Your task: Using the line with "This screenshot has width=1568, height=661." as your starting point, transcribe it and each line beneath it word for word until the records run out, without pictures.
#####
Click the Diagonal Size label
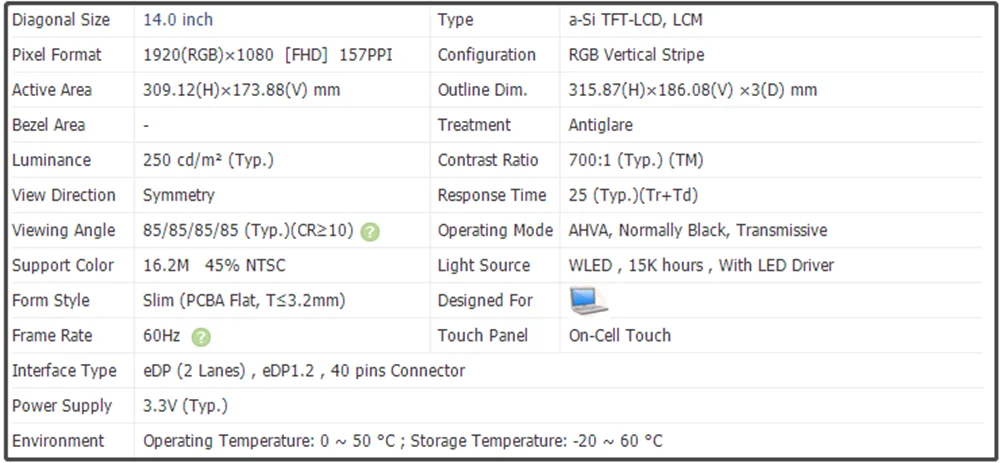The width and height of the screenshot is (1000, 463). click(x=61, y=20)
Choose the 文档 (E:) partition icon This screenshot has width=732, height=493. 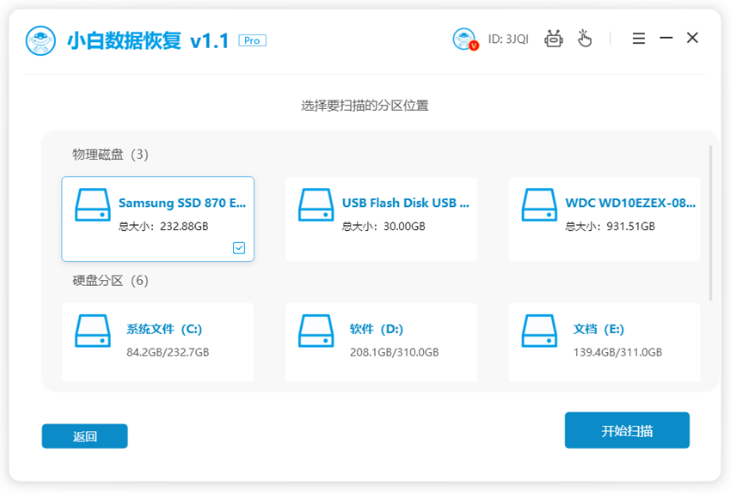539,331
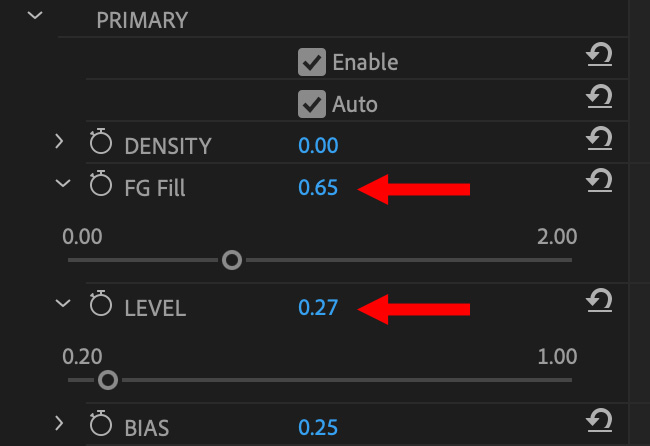The width and height of the screenshot is (650, 446).
Task: Collapse the LEVEL property
Action: (x=63, y=304)
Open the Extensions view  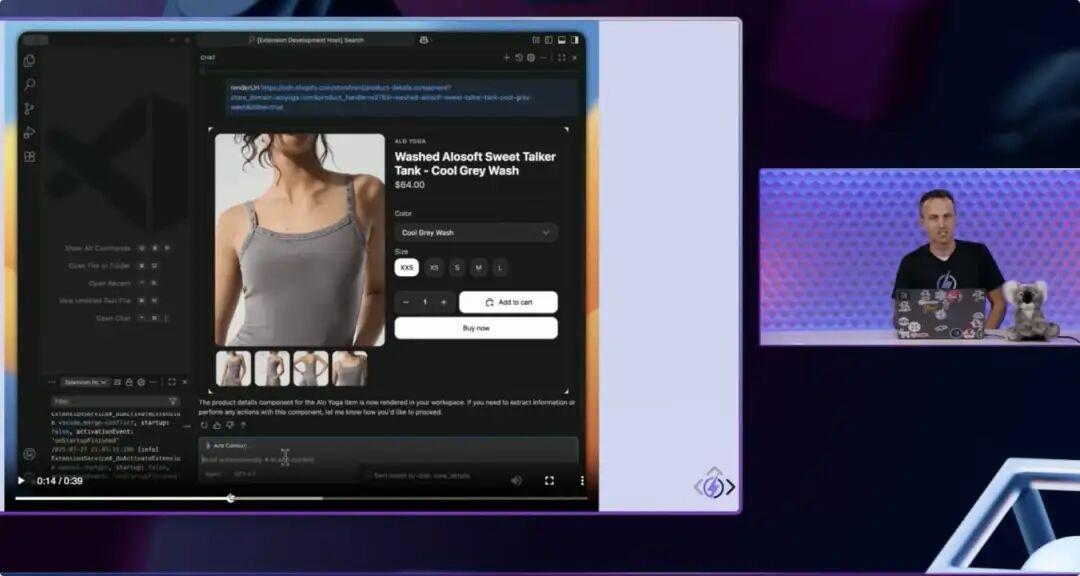[29, 156]
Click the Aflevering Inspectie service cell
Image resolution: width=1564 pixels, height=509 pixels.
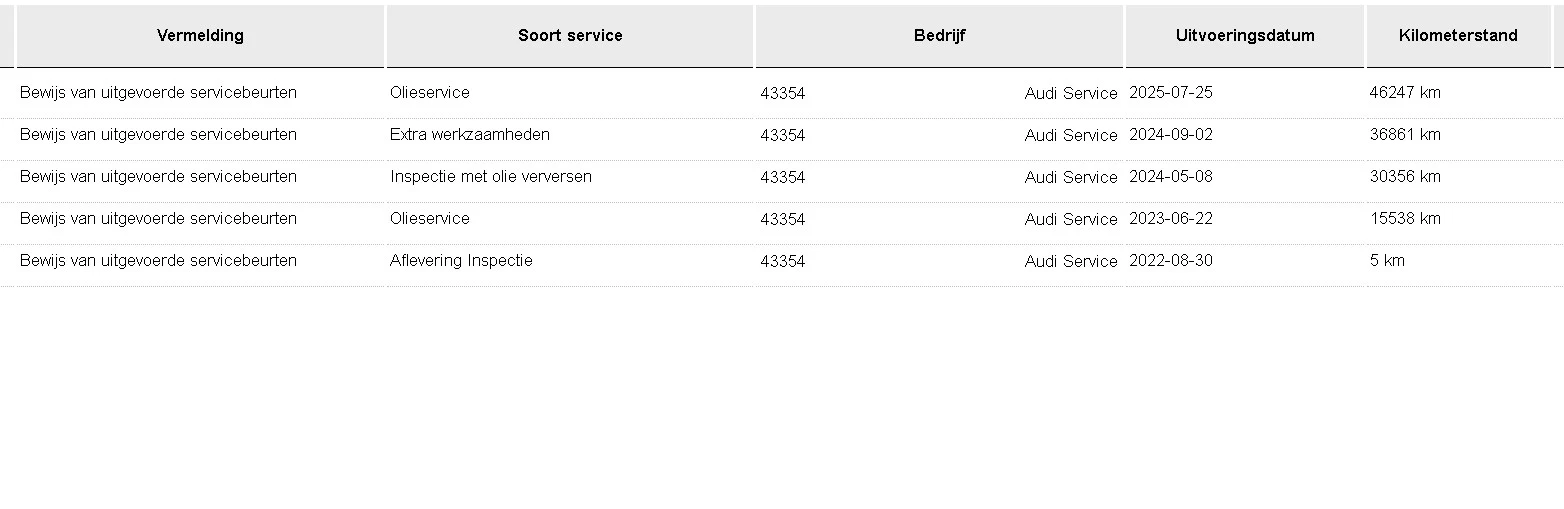coord(461,261)
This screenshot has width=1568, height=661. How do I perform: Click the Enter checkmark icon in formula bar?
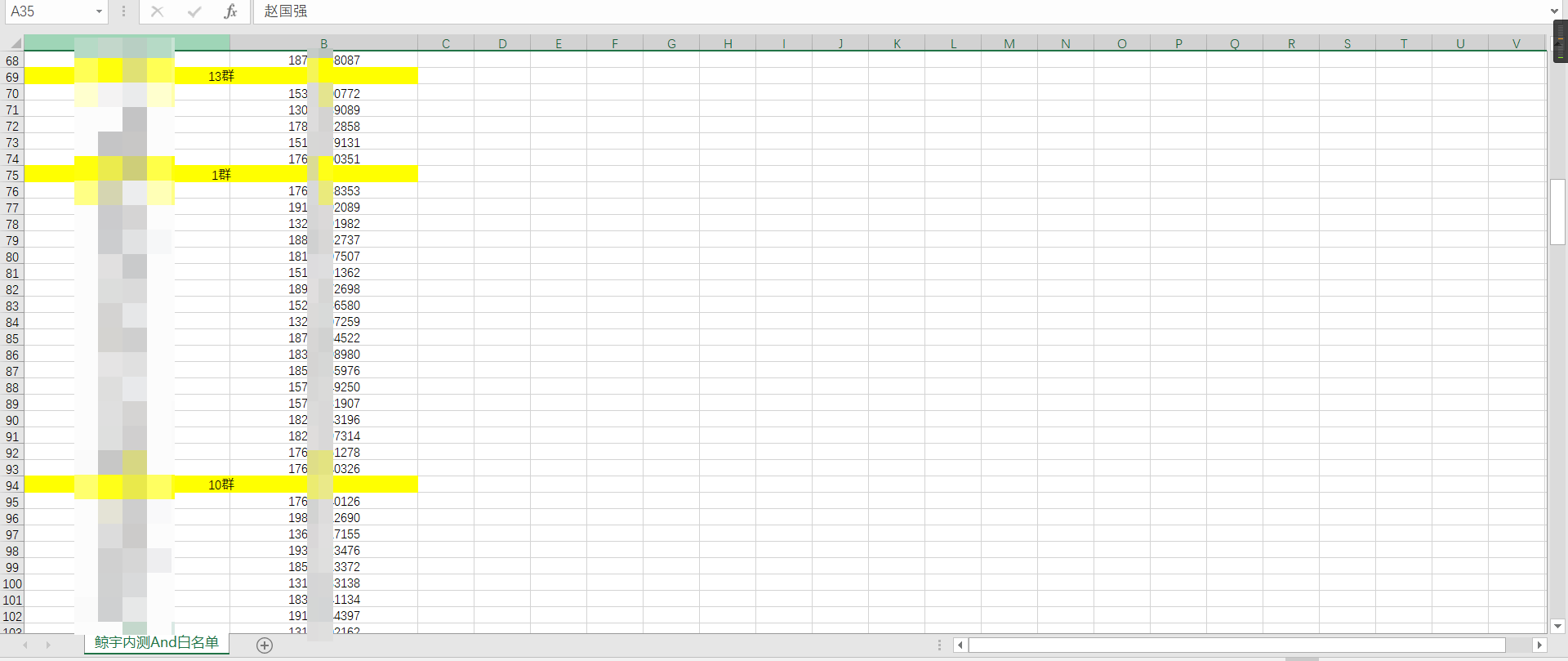[x=194, y=11]
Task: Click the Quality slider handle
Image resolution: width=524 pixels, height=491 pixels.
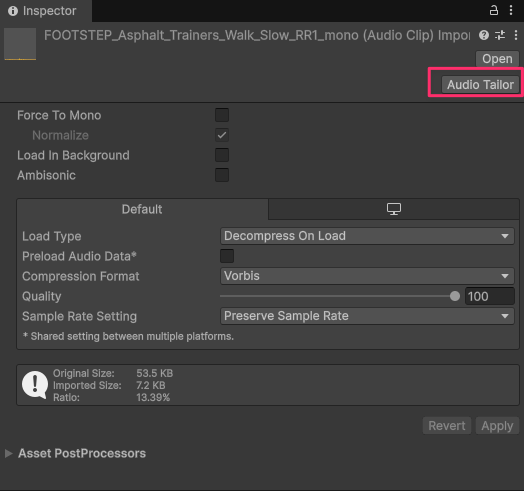Action: click(x=455, y=296)
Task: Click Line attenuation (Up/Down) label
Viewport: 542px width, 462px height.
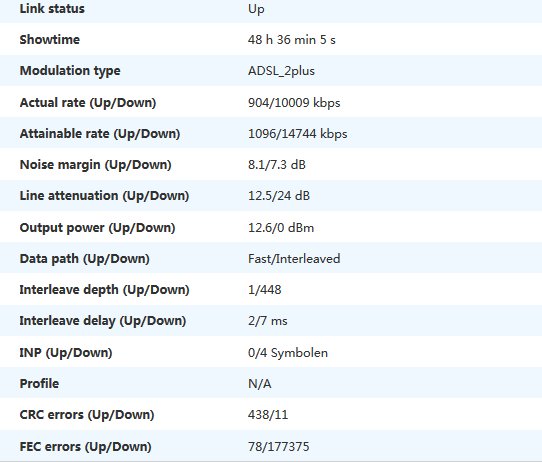Action: pos(104,196)
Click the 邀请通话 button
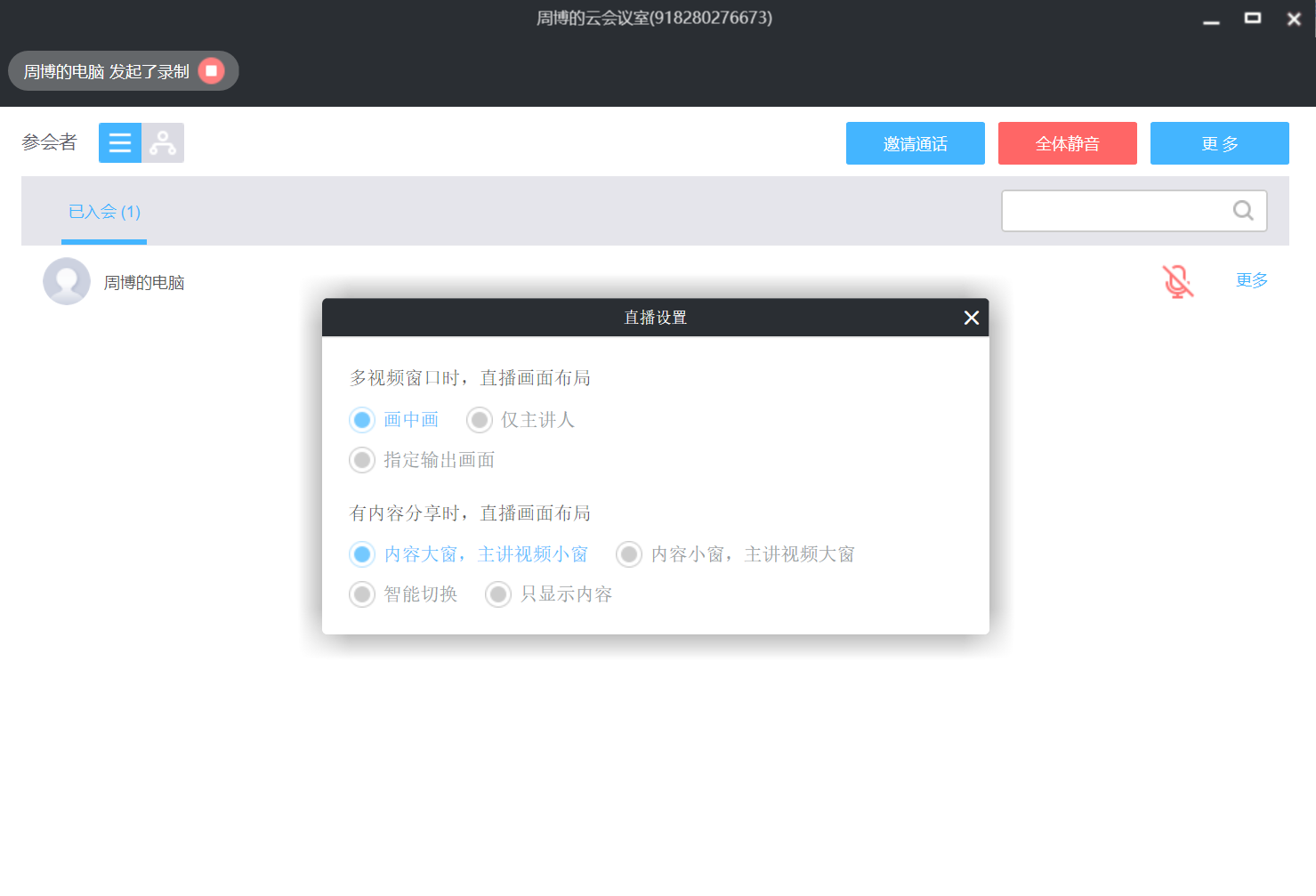The width and height of the screenshot is (1316, 896). coord(915,142)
#####
Task solution:
This screenshot has width=1568, height=661. How do I perform: Click the Enter checkmark icon in formula bar?
[x=194, y=11]
Task: Click the Quality slider handle
Image resolution: width=524 pixels, height=491 pixels.
Action: click(x=455, y=296)
Task: Click Line attenuation (Up/Down) label
Viewport: 542px width, 462px height.
Action: pos(104,196)
Click the 邀请通话 button
The width and height of the screenshot is (1316, 896). coord(915,142)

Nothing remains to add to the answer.